To be done -
Copy the entries below word for word, line by line, without changing anything.

Task data -
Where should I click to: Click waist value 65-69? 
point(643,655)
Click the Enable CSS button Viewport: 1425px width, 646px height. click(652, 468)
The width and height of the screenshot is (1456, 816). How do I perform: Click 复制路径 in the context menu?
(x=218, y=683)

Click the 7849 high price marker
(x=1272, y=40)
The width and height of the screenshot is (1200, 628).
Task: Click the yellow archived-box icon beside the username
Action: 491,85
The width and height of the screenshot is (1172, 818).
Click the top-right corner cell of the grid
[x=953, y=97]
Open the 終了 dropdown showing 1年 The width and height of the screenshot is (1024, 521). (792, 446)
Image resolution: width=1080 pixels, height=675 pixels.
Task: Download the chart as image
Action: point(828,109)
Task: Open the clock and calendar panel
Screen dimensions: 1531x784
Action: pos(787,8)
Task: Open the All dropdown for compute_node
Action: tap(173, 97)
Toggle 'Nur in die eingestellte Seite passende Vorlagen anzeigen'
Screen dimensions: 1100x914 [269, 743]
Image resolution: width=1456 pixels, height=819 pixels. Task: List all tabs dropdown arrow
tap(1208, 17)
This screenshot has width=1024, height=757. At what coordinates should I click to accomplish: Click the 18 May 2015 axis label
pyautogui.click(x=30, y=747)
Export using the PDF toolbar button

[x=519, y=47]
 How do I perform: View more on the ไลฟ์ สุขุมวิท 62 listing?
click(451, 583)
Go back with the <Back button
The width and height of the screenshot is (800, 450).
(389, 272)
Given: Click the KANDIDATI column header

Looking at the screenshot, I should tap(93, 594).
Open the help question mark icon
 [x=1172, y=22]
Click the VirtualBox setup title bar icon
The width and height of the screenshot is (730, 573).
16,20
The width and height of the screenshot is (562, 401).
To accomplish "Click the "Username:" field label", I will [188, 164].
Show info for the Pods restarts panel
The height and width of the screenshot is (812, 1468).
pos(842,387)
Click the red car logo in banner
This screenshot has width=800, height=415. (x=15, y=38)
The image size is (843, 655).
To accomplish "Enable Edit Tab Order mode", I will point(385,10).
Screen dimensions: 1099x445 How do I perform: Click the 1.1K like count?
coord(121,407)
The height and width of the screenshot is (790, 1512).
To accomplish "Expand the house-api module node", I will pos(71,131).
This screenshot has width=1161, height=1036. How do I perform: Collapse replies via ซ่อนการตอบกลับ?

Final answer -
Where should I click to: Click waist value 65-69? 
point(643,655)
Click the Enable CSS button Viewport: 1425px width, 646px height. click(652, 468)
The width and height of the screenshot is (1456, 816). How do I perform: Click 复制路径 in the context menu?
(x=218, y=683)

Click the 7849 high price marker
(x=1272, y=40)
The width and height of the screenshot is (1200, 628).
Task: Click the yellow archived-box icon beside the username
Action: 491,85
The width and height of the screenshot is (1172, 818).
Click the top-right corner cell of the grid
[x=953, y=97]
Open the 終了 dropdown showing 1年 The width and height of the screenshot is (1024, 521). (792, 446)
Image resolution: width=1080 pixels, height=675 pixels.
Task: Download the chart as image
Action: point(828,109)
Task: Open the clock and calendar panel
Screen dimensions: 1531x784
Action: pos(787,8)
Task: Open the All dropdown for compute_node
Action: tap(173, 97)
Toggle 'Nur in die eingestellte Seite passende Vorlagen anzeigen'
Screen dimensions: 1100x914 [269, 743]
Image resolution: width=1456 pixels, height=819 pixels. Task: List all tabs dropdown arrow
tap(1208, 17)
This screenshot has width=1024, height=757. At what coordinates should I click to accomplish: Click the 18 May 2015 axis label
pyautogui.click(x=30, y=747)
Export using the PDF toolbar button

[x=519, y=47]
 How do I perform: View more on the ไลฟ์ สุขุมวิท 62 listing?
click(451, 583)
Go back with the <Back button
The width and height of the screenshot is (800, 450).
(389, 272)
Given: Click the KANDIDATI column header

Looking at the screenshot, I should tap(93, 594).
Open the help question mark icon
 [x=1172, y=22]
Click the VirtualBox setup title bar icon
The width and height of the screenshot is (730, 573).
16,20
The width and height of the screenshot is (562, 401).
To accomplish "Click the "Username:" field label", I will [188, 164].
Show info for the Pods restarts panel
The height and width of the screenshot is (812, 1468).
pos(842,387)
Click the red car logo in banner
This screenshot has width=800, height=415. (x=15, y=38)
The image size is (843, 655).
To accomplish "Enable Edit Tab Order mode", I will point(385,10).
Screen dimensions: 1099x445 How do I perform: Click the 1.1K like count?
coord(121,407)
The height and width of the screenshot is (790, 1512).
To accomplish "Expand the house-api module node", I will pos(71,131).
This screenshot has width=1161, height=1036. How do I perform: Collapse replies via ซ่อนการตอบกลับ?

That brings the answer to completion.